Government Initiatives Across the Country: What’s in the Pipeline?
Although the Murray Review (2018) & recommendations were endorsed by each State in recognition of the significance of these problems, it would be fair to say that there has been varied but somewhat ‘limited’ progress made in terms of implementation (hence the wildly contrasting rules state by state). There is no doubt that those who have been slower to move will be monitoring the outcomes achieved by their interstate colleagues closely.
Federally, the Albanese Government has also committed to review & respond to the Murray Review recommendations, the intent of which is a national set of rules for statutory trusts. To this end, we have met with David Pocock’s office as they look to understand/avoid the mistakes made by early government interventions in piecing together a proposed national framework.
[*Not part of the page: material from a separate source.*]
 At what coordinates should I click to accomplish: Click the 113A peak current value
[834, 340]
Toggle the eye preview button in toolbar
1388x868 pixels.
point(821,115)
IPEX has been asked to appear before the NCIF Panel to provide specifics around practical limitations of existing frameworks as well as providing further insight on our own model; of particular interest was how to facilitate builder adoption without a mandate. We look forward to getting the chance to contribute to this important work.
and the Solution?
Given the vast sums of money at stake, it’s only a matter of time before more stringent controls are introduced, be it self-preservation from those providing project funding, or via direct government regulation – change is coming. Whilst admirable, the various trust account models that have been proposed to ‘fix’ this broken payment model so far all have one critical flaw – they still rely on ‘trust’:
- Trust that the imposed ‘rules’ are understood by the builder; and
- Trust that penalties for non-compliance with these rules are sufficient to ensure that all builders will operate within them at all times, even when doing so is to their personal detriment (i.e. they are under extreme financial duress – a choice between going under or breaking the rules).
So far, Government has introduced a series of half measures. Lots of extra checks & balances without going far enough to solve any of the underlying issues. Certainly nothing introduced to date offers any real protection for subcontractor/supplier entitlements (or developer funds), nor do they get the industry closer to a payment model that removes the need driving builders to access these funds in the first place.
Whilst we remain hopeful that a principles and outcomes based framework can be established nationally at some point in the near future, we’re not waiting. IPEX has already built a commercially viable model that not only protects subcontractor & supplier payments but equally, provides a level of certainty to developers & lenders that allows them to offer improved commercial terms to ‘good’ Builders.